For the last week or so Steph and I have been watching the Stephen Moffat / Marc Gatiss / Sue Vertue miniseries Sherlock, and this is what I was talking about months ago when I said that most people forget how weird Sherlock Holmes actually is when they read the stories.   Sherlock here is a manic scarecrow, absolutely confident and yet slightly uncertain in his own abilities, an ex-druggie and current Nicotine patch abuser, given to firing bullets into his own wall from boredom.  Unlike the (still fun) Robert Downey Jr version, though, Bernard Cumberbatch’s Sherlock comes off as a very strange man who is an inseparable part of our world, rather than the inhabitant of a Victorian adventure-drama pastiche (not that there’s anything wrong with such pastiche – there’s just a limit to what you can do there).

In three 90-minute episodes, this series does the practically impossible of nailing the Sherlock Holmes feel in a thoroughly modern setting.  The actors (Martin Freeman of Life on Mars as John Watson and the brilliantly-named Bernard Cumberbatch as Sherlock Holmes) are inspired, Cumberbatch as a Holmes always one step away from committing some heinous crime just to keep himself from boredom, and Freeman as a Watson drawn to Holmes’ adventuring lifestyle.  The cinematography is brilliant without going out of its way to seem so, the music serves as an excellent accent, and of course there’s the script.  Between them, Moffat and Gatiss craft stories that are hilarious at one step, and deadly serious (even terrifying) the next, much as Holmes stories always were.  The villains are truly chilling creations, and Sherlock in his way is their mirror, even as he struggles to deal with the most elementary of human interactions.

The show isn’t entirely even – the second episode veers a little close to Yellow Peril/inscrutable Oriental territory for my comfort, and also in that episode Holmes verges on being an incarnation of the Doctor – but it’s always fun, witty, and mysterious.  There’s so much to praise here, from the plots that spin off old-school Holmes adventures to the amazing chemistry between the two leads to the cinematography, but this should be enough to convince you that you need to watch:

The series starts when Doctor John Watson, recently invalided home from the war in Afghanistan with shrapnel in his leg, meets an old school friend of his who tries to convince him to share a flat with the eccentric consulting detective Sherlock Holmes.

The same opening works as well for Gatiss, Moffat, and Vertue today as it did for Doyle more than a century ago.  Kind of sad, now that I think about it, but at least they make the most of it.

August 18, 2010   1 Comment

Dave Carter

Last night at Club Passim, Stephanie, Dan, visiting Sylvia and I participated in a memorial concert for Dave Carter, an amazing folk singer and songwriter who died of an untimely heart attack, aged 49, in 2002.  ”Participated” I write, because I can’t write “saw,” or “listened to,” really — it wasn’t a passive kind of concert.  Watching, I gave myself to the performers gathered to remember someone I never knew save through music.
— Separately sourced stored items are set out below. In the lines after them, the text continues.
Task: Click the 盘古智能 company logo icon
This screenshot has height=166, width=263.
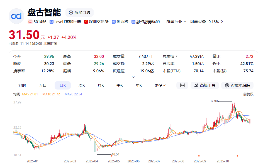Action: click(x=16, y=16)
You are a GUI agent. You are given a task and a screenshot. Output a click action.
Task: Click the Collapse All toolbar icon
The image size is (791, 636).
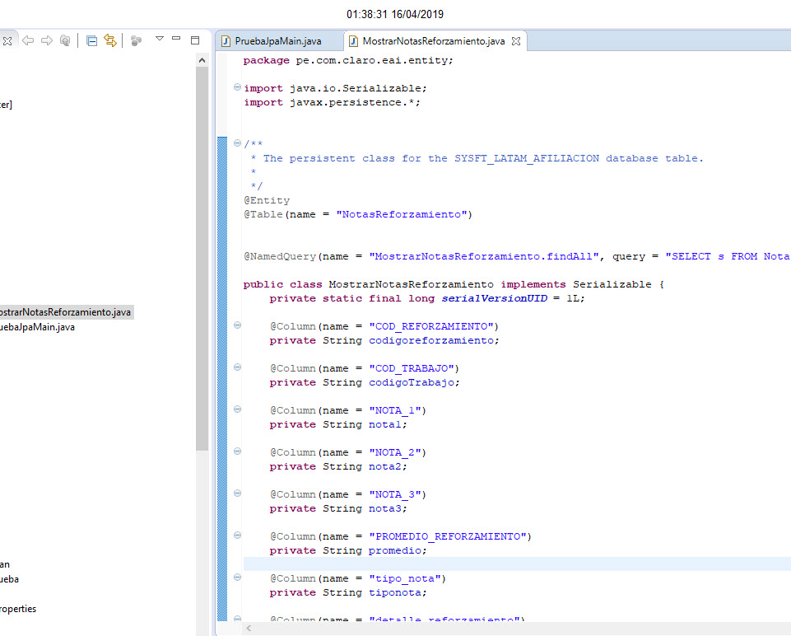point(92,40)
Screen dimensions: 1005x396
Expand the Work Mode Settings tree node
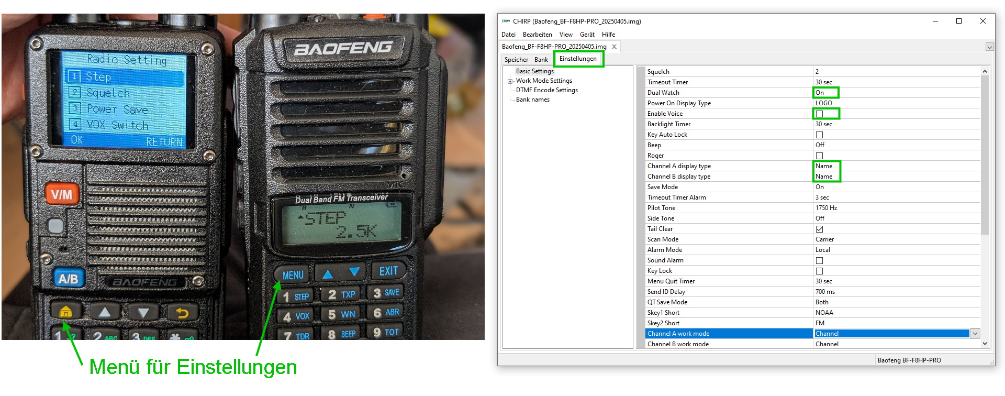[510, 81]
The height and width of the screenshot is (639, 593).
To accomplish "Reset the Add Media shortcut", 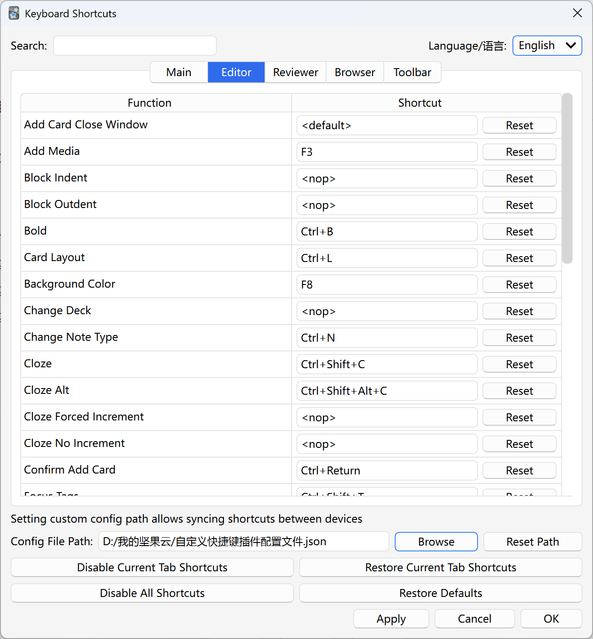I will [x=519, y=152].
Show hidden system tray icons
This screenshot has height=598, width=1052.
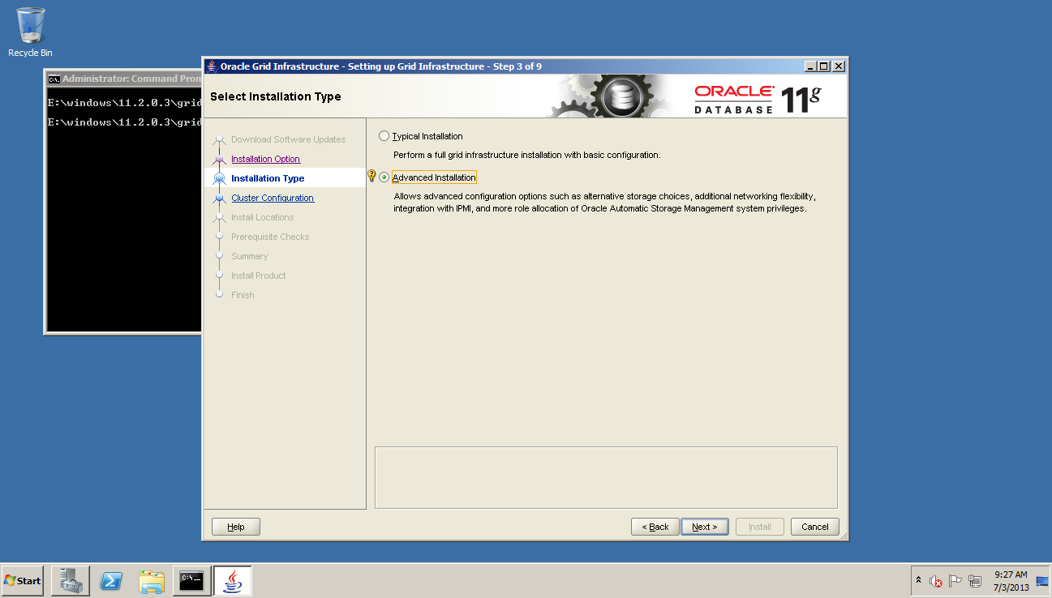coord(918,581)
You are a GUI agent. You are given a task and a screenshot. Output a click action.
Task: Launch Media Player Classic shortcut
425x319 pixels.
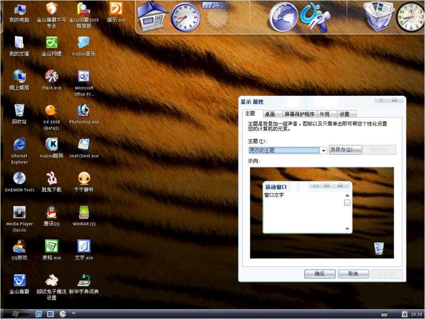coord(20,213)
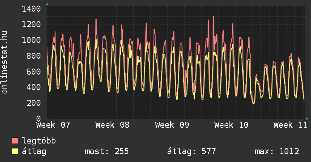This screenshot has width=311, height=162.
Task: Click the green arrow ending the x-axis
Action: coord(307,119)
Dave Carter wrote and sang what Roger Zelazny might have called high mimetic folk music–songs in which the characters lived their daily lives in an epic context.  His song “The Power and Glory” belongs in the same breath as Steinbeck’s Tortilla Flat, bridging a world greater and older than our own with the common tale of a man seeking his fortune in Nashville.  ”236-6132,” a love song centered around the beloved’s phone number, dances through a complicated relationship with lyrics and driving guitar — a song a genius might sing to herself driving down the highway between gigs, when she wasn’t afraid anyone would hear:

236-6132 is the number of my love

Even though it’s been some time

Since he made fair to answer

‘Cause he feints and fades from view

Like a fighter ducks a glove

Though I play the highway kind

And he the China dancer

These songs are not embarrassed by their own intelligence or virtue; they do not shrink from challenging the listener, even as they invite her inside.  Wonderful as the lyrics are, though, they’re just a shadow of the full effect of the songs: Dave Carter worked together with the amazing Tracey Grammer, forming a brilliant folk duo replete with harmonic melodies, counterpoint, and solid fiddle-work.

I could go on about the music here for pages, and I’ve only ever heard one of their albums (though after yesterday’s concert I’ve downloaded two more, but my mp3 player has betrayed me and refuses to actually play the music (!!!!), so my teeth will be on edge until I make it home tonight), but as much as the music struck me I was blown away by the love and strength on display last night.  Tracey Grammer emceed the evening like patience on a monument, though smiling more in memory and celebration than in grief; guest artists played great sets, and musicians rose from the audience to sing and celebrate Dave’s songs.  One man delivered a wild, spoken-word version of Carter’s Snake Handlin’ Man, invoking the audience and the Spirit like a wandering preacher; a woman shaking with joy and nerves slammed out a heartfelt rendition of “Phantom Doll,” the last song Dave Carter wrote, the last song too that he ever played.

I know we live in a fallen world, I know you can’t trust what you see, and that the fairest face can hide something dark, but watching that show, watching Tracey, and hearing people talk about Dave Carter, about his love of songs and songwriting, his sharing spirit and his eager, good-natured jealousy of Townes Van Zandt for having truly written a song in his sleep, I can’t help but feel that he was the Real Thing: a Tzaddik of folk music, one of the 36 secret kings in each generation without which the world falls to pieces.  At the very least, he seems to have been that rarest of creatures, a brilliant man who was also good, or a good man who was also brilliant.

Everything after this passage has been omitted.